Я шагал за каталками по коридору, и вокруг кипело: санитары толкали тележки, двери распахивались и захлопывались, кто-то волок штатив от капельницы, зацепившийся колесом за порог, и ругался тихо, сквозь зубы, профессиональным полушёпотом. Навстречу пробежал молодой хирург, на ходу натягивая стерильные перчатки — пальцы не попадали, латекс скручивался, и он тряс кистью, матерясь.
Каталки свернули направо, к двустворчатым дверям с красной надписью «Реанимационный блок. Вход строго ограничен».
Я шагнул в створ.
— Мужчина!
Голос был жёстким, резким, поставленным десятилетиями работы в отделении, где мягкость — роскошь, а единственный способ быть услышанным — перекричать мониторы и стоны. Дверь перегородила рука в хирургической перчатке — крупная, тяжёлая, выставленная, как шлагбаум.
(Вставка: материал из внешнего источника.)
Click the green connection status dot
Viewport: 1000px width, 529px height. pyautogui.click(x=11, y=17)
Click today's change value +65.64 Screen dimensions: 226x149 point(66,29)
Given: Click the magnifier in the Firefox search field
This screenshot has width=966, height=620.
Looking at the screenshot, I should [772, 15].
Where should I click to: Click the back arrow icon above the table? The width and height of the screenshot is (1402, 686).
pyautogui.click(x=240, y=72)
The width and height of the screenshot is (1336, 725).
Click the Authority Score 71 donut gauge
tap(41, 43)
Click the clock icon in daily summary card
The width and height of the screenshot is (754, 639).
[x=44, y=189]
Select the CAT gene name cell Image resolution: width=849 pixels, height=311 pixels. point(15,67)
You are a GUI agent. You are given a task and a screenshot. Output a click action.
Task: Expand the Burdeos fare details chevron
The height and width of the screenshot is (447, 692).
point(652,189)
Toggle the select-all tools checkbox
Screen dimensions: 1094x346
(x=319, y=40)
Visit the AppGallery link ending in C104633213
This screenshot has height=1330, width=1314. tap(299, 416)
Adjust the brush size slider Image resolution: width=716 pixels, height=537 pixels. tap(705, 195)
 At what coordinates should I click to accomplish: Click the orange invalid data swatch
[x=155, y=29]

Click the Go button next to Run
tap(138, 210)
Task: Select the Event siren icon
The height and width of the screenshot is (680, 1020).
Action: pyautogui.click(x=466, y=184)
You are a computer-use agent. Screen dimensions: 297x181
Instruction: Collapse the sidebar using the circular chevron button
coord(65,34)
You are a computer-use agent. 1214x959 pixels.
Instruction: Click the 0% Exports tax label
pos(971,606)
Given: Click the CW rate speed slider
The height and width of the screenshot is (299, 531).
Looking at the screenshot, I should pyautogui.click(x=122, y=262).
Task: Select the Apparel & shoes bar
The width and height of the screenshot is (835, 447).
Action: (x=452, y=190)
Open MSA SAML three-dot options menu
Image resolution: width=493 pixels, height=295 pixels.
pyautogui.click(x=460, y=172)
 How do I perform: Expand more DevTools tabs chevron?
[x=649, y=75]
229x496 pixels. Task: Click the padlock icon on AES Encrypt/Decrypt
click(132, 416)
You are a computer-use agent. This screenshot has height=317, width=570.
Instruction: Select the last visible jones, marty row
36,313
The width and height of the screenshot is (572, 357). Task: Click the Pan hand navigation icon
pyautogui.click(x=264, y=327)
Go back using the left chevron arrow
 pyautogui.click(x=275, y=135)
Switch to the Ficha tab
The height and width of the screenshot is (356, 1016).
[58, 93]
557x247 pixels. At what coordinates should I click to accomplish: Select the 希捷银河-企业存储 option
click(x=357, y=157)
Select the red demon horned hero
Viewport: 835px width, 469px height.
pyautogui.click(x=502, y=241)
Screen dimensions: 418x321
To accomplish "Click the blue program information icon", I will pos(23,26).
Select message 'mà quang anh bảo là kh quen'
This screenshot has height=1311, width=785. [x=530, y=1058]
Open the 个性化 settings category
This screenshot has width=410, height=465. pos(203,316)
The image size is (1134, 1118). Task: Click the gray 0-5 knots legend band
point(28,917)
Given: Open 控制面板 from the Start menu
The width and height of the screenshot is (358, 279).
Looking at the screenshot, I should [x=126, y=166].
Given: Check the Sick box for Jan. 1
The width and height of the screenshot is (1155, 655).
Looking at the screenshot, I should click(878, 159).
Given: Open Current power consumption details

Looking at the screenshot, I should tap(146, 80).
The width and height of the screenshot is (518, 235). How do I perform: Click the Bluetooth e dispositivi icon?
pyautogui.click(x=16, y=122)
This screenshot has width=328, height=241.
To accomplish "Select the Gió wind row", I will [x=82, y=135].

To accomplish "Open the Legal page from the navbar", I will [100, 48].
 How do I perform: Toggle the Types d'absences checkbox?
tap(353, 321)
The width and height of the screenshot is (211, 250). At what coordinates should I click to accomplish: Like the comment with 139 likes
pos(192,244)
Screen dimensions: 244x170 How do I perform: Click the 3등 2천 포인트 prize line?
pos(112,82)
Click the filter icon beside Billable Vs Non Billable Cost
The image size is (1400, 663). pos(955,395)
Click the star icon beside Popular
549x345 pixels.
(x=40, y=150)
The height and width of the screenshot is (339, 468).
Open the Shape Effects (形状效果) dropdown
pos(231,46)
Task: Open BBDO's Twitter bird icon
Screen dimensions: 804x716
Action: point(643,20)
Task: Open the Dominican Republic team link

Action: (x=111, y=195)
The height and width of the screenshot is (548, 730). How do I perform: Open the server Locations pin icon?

Передо мной стоял дежурный реаниматолог. Плотный мужчина лет пятидесяти, в зелёном хирургическом костюме, с лицом, вырубленным из того же материала, из которого вырубают фундаменты провинциальных больниц: усталость, упрямство и хроническое недосыпание, спрессованные в гранитное выражение человека, видевшего всё. Широкий лоб, тяжёлая челюсть, залысины, набрякшие мешки под глазами и взгляд без грамма сочувствия — только безусловный, территориальный рефлекс: чужой на моей земле.